Experimental design in which all six groups of BN recipients were given LEW priming allografts under a short course of tacrolimus (TAC) immunosuppression and tested for donor-specific reactivity 110 days later by challenge LEW heart transplantation (bold arrows). No other treatment was given to the animals of groups 1–3. In Groups 4–6, it was attempted to remove donor leukocyte micro-chimerism by 9.5 Gy TBI and immediate reconstitution with 5×10⁷ naïve BN BMC (shaded arrows). Transplantations were of heterotopic hearts (HTx), orthotopic livers (OLTx), and infused bone marrow cells (BMC).

FIGURE 2

Microchimerism after 110 days in female BN recipients primed with male LEW allografts before and after TBI reconstitution. (A) Transplanted LEW liver after 110 days in non-irradiated BN recipients (see Group 2, Fig. 1). LEW MHC class II⁺ cells in the periportal area are stained brown by the L21–6 mAb (arrows, insert, upper). Note that biliary epithelial cells remain negative for L21–6 (insert, lower). Original magnification, X200 and X600. (B) Transplanted LEW liver after 110 days in irradiated and reconstituted BN recipients (see Group 5, Fig. 1). Most of the donor MHC class II⁺ cells are missing, but some remain (arrows, insert, upper). Faint staining of biliary epithelial cells (arrow heads, insert, lower) suggests the possibility of subtle biliary injury that was not detectable with conventional histopathology. Three animals in each group were analyzed and representative picture is shown. Original magnification, X200 and X600. (C) Standardized amplification curve made with artificial mixtures of serial male DNA concentrations. Artificial mixtures were made with serial male DNA concentrations (10 serial dilutions of 100, 20, 4, 0.8, 0.16, 0.032, 0.0064, 0.00128, 0.000427, 0.000142% male DNA) and analyzed with SYB1 green real-time PCR. Upper panel shows Sry-specific marker ΔRn curves for the 10 samples.

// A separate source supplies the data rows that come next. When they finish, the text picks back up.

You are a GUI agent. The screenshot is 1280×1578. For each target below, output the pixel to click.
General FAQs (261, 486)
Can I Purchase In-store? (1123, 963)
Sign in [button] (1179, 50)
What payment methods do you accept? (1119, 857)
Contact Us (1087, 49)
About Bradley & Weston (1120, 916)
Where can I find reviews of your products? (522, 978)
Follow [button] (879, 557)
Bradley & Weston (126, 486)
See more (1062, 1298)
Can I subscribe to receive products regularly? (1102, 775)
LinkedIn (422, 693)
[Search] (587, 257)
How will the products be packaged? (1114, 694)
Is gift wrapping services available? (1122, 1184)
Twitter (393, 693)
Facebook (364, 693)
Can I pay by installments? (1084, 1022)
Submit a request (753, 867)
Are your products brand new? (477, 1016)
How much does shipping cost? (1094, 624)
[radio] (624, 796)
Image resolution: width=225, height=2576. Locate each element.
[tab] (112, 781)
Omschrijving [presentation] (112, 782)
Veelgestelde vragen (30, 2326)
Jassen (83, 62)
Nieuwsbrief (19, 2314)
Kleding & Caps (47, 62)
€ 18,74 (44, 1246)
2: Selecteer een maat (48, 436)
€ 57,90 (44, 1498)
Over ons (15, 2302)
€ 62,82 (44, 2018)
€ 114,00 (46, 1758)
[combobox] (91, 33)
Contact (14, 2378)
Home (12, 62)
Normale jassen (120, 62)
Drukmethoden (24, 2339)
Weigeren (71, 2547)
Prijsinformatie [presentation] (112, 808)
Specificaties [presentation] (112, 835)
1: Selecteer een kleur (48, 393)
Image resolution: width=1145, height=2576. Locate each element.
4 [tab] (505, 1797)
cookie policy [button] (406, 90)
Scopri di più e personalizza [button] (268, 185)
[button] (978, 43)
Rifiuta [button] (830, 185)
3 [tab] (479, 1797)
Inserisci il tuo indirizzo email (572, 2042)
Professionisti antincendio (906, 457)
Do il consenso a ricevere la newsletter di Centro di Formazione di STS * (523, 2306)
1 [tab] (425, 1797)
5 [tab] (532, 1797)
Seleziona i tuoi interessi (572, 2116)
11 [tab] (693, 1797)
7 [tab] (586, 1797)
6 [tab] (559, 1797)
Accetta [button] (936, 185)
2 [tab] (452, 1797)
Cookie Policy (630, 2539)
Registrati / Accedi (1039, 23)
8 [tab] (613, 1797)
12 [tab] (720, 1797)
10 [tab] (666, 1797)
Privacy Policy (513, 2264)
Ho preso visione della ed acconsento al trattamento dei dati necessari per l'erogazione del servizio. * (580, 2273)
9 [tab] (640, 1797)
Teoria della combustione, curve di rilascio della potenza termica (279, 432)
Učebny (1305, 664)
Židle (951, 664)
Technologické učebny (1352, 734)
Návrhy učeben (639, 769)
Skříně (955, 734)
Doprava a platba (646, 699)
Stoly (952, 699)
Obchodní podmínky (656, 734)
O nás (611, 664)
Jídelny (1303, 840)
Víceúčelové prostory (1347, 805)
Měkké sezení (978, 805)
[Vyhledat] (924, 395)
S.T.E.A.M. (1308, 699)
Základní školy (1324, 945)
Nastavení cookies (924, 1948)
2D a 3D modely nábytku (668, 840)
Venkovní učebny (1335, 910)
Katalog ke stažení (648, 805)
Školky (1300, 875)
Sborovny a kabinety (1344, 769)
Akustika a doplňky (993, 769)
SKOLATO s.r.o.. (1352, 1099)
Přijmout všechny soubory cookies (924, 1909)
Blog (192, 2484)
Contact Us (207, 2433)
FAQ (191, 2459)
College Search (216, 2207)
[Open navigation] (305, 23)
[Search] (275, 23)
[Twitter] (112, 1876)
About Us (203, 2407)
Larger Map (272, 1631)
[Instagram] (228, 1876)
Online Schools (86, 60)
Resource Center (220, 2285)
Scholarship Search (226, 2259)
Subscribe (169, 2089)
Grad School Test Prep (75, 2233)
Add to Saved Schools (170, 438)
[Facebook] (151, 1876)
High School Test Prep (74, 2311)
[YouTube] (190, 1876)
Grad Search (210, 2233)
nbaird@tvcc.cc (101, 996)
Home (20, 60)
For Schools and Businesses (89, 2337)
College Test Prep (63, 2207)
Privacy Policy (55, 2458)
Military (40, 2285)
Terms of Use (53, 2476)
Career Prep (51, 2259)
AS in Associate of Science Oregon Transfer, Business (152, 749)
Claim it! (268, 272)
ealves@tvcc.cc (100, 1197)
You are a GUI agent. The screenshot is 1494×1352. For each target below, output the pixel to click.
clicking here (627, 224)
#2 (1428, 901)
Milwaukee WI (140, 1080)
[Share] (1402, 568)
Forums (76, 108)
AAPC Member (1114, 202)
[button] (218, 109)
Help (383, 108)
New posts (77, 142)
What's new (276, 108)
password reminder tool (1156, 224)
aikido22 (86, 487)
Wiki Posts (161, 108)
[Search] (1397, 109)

Regular positive amplification curves were observed with ΔRn curve shift to the right as male DNA concentration decreased. Lowe panel shows standardized amplification curve plotted from these results. Cycle threshold values linearly correlated with the log of male DNA concentration (R²=0.9200535). (D) Male DNA concentrations (microchimerism) before (60 days) and after (110 days) TBI-reconstitution in tissues of female recipients of male heart, liver, and BMC allografts (Groups 4–6 in Figure 1, n=3 in each with SYBR green real-time PCR). At 60 days before TBI-reconstitution, ail primed recipients with LEW heart, liver and BMC showed ~0.1 % donor male DNA. After TBI-reconstitution, the male DNA found in liver recipients (~0.001%) was present in smaller amounts in heart recipients, but was not identifiable in BMC recipients (insert). BM, bone marrow; LN, lymph nodes; Sp, spleen; Kid, kidney; Sk, skin; Ht, heart; Lv, liver.

FIGURE 3

One-way MLR of BN cells (from cervical nodes) to irradiated stimulator cells. (A) 60 days: before TBI/reconstitution. (B) 110 days: without TBI/reconstitution. (C) 110 days: after TBI/reconstitution at 60 days. All results are expressed as mean stimulation index ± SD n=3 each group. *P<0.05 vs. normal BN response to LEW stimulator cells. HTx, heart transplantation; OLTx, orthotopic liver transplantation; BMTx, bone marrow cell transplantation.

FIGURE 4

Histopathological findings of challenge heart allografts after 100 days (210 days after primary transplantation). The six panel numbers correspond to the six groups shown in Figure 1 and histological findings in Table 1. H&E stain, original magnification × 100.